Diabetes killed my mother’s father. Then it killed her mother. It was the first time I had seen my mother wail in agony. I wished at that moment that I could cradle all the parts of her that were so familiar into my body, and wrap her and protect her from this unfamiliarity that I was witnessing. My mother was breaking into fragments at the experience of a loss I could not fathom because there is no world where I do not have my mother. In the days that follow, I try to call her every day. A sorry attempt at cradling and wrapping because it was over a damn phone. I ask how she is doing. Sometimes, the silence drags on for a while, she’ll kiss her teeth and tell me the things she could remember when things were good. My mother wrote a poem for her mother. I never fancied my mother a poet. She called her mother strong, agwu nwanyi, then I saw the pattern.

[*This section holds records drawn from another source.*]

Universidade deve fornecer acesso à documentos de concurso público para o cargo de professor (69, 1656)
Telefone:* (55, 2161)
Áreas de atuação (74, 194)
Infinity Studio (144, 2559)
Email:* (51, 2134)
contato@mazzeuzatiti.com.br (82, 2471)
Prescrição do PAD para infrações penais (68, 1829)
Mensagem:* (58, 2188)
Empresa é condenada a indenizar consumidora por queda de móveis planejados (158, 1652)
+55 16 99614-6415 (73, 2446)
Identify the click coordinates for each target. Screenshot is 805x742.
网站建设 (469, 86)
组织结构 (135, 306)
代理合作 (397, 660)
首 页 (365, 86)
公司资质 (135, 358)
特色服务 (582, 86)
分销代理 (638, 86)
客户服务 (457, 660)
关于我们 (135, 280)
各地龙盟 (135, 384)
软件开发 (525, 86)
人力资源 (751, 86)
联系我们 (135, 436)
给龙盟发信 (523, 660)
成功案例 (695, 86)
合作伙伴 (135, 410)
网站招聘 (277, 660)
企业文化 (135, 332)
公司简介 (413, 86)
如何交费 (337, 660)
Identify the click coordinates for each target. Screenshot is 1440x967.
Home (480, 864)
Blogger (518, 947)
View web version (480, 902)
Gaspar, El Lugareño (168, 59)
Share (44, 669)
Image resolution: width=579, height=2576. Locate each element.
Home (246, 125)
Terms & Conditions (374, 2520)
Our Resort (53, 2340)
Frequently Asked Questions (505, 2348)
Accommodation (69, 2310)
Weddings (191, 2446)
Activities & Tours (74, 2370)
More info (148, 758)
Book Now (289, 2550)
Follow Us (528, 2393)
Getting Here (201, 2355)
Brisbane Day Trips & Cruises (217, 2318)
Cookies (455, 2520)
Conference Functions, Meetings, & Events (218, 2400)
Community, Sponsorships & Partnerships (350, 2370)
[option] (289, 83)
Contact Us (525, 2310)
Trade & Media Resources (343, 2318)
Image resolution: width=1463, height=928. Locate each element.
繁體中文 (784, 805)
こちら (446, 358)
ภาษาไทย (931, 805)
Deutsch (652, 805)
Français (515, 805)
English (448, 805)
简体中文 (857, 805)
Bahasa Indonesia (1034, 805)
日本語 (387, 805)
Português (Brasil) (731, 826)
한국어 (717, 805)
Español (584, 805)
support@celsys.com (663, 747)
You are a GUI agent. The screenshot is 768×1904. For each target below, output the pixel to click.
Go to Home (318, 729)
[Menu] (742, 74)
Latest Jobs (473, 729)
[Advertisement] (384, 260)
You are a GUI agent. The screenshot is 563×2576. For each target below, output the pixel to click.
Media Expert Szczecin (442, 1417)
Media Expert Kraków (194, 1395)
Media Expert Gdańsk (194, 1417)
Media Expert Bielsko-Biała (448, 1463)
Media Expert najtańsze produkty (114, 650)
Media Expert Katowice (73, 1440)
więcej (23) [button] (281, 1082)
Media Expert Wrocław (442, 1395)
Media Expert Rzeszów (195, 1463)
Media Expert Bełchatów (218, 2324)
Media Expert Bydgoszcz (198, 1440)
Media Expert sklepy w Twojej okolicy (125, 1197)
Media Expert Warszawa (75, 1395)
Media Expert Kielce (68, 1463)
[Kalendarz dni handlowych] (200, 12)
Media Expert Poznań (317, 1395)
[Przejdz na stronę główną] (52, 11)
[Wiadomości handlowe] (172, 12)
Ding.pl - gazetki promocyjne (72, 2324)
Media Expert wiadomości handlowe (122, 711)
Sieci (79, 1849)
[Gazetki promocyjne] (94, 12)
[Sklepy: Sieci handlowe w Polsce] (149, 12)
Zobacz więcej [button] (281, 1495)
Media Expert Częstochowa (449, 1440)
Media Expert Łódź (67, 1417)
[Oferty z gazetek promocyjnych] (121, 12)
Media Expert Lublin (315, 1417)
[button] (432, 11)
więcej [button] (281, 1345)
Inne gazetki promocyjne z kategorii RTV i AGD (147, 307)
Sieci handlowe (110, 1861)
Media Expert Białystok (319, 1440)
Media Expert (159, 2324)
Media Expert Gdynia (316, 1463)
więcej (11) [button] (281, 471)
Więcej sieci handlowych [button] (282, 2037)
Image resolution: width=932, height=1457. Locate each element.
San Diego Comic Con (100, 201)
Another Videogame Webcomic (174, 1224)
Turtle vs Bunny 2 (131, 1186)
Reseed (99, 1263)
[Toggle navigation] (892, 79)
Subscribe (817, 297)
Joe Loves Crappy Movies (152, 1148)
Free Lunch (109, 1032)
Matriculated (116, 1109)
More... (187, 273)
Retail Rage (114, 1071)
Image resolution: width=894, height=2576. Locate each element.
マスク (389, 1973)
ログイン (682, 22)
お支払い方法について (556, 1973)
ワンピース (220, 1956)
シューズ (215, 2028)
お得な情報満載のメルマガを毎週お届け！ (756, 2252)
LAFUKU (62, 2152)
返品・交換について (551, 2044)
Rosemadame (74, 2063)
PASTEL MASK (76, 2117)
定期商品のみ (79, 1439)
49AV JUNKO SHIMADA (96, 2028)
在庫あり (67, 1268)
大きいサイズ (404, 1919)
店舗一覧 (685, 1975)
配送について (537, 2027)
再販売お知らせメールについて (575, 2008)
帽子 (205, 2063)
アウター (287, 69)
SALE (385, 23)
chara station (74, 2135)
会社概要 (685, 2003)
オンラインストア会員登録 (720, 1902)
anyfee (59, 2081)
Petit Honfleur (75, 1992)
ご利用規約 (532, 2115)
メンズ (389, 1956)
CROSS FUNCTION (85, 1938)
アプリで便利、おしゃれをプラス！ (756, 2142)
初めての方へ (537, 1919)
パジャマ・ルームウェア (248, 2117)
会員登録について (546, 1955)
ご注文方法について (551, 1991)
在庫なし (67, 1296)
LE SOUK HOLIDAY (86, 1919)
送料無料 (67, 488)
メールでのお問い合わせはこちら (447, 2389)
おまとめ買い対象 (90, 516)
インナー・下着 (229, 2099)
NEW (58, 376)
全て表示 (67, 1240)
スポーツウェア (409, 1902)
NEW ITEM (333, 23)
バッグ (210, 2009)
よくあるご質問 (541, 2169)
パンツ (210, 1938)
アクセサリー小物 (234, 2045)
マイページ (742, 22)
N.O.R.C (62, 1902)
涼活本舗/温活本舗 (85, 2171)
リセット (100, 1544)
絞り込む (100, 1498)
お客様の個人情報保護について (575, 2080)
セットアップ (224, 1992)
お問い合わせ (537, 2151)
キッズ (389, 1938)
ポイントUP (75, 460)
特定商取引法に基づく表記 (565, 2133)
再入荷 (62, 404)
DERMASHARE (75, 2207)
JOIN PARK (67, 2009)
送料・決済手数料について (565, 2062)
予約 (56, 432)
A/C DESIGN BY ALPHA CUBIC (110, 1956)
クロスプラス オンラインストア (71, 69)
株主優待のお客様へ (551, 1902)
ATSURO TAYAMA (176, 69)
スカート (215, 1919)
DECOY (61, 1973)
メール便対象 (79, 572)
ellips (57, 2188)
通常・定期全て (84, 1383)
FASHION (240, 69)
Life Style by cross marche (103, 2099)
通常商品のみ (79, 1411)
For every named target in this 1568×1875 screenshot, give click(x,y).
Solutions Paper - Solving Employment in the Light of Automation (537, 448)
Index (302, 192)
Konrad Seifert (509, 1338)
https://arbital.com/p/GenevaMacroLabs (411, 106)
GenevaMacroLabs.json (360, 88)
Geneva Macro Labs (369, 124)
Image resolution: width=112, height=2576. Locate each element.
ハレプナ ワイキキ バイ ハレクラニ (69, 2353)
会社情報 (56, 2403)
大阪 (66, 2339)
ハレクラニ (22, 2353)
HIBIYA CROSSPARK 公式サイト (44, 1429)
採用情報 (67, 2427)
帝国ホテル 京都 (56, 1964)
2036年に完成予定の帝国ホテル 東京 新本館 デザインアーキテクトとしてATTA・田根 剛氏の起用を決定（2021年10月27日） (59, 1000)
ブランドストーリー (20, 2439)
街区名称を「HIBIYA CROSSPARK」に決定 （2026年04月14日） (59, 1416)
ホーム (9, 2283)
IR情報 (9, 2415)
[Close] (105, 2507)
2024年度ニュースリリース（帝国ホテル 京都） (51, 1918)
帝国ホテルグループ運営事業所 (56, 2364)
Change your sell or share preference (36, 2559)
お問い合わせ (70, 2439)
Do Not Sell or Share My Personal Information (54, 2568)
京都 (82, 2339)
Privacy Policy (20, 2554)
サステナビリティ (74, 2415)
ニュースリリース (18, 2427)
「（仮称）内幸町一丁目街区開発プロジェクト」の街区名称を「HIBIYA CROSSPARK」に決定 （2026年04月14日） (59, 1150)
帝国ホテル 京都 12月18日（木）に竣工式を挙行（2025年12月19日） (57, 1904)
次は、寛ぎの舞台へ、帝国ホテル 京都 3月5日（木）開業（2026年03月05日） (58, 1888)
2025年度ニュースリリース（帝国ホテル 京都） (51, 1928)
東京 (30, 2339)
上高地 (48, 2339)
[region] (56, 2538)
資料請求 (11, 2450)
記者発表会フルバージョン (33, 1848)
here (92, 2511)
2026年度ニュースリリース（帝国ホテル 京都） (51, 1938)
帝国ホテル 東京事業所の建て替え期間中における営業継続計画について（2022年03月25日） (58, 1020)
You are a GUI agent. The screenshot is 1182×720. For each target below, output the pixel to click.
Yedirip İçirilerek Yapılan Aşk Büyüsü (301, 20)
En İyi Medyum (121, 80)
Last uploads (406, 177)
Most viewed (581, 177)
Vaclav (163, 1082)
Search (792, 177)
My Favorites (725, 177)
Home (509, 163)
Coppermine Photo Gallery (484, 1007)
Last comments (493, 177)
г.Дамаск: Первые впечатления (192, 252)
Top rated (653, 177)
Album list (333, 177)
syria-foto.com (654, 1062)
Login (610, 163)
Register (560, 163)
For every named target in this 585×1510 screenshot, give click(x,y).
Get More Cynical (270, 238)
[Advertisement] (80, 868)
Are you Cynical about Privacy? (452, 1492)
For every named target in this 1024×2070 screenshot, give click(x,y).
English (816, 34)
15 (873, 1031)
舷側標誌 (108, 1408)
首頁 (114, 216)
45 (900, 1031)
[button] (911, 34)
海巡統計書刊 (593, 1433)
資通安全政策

The desire to force on mothers a strength of supernatural means because they were the closest things we had to God here. The burden they must carry to never crack despite the weight, because they were women, African women, strong women who had to do things like fight for women’s rights and the freedom of women to go to school, to work, to vote all while cradling children on their backs and bosom. But even strong women could break. I knew that now. Every year I write of my mother on her birthday. I say, “I’ve never seen a stronger woman in my life.” And I mean it. This year I’ll add, “You’re allowed to be weak too, with desires and dreams and simplicities like ice cream even though you aren’t allowed to have any.”
Maybe it is ageing, or being so far away from her, but I see my mother in a softer lens these days. The vulnerability of a woman who grew up too quickly and wasn’t quite allowed the joy of being a child, too busy mothering eight siblings and then five children. There’s no manual to being a mother or a woman, to pleasing your child’s every need. But I have glimpses of my mother that I am learning from every day.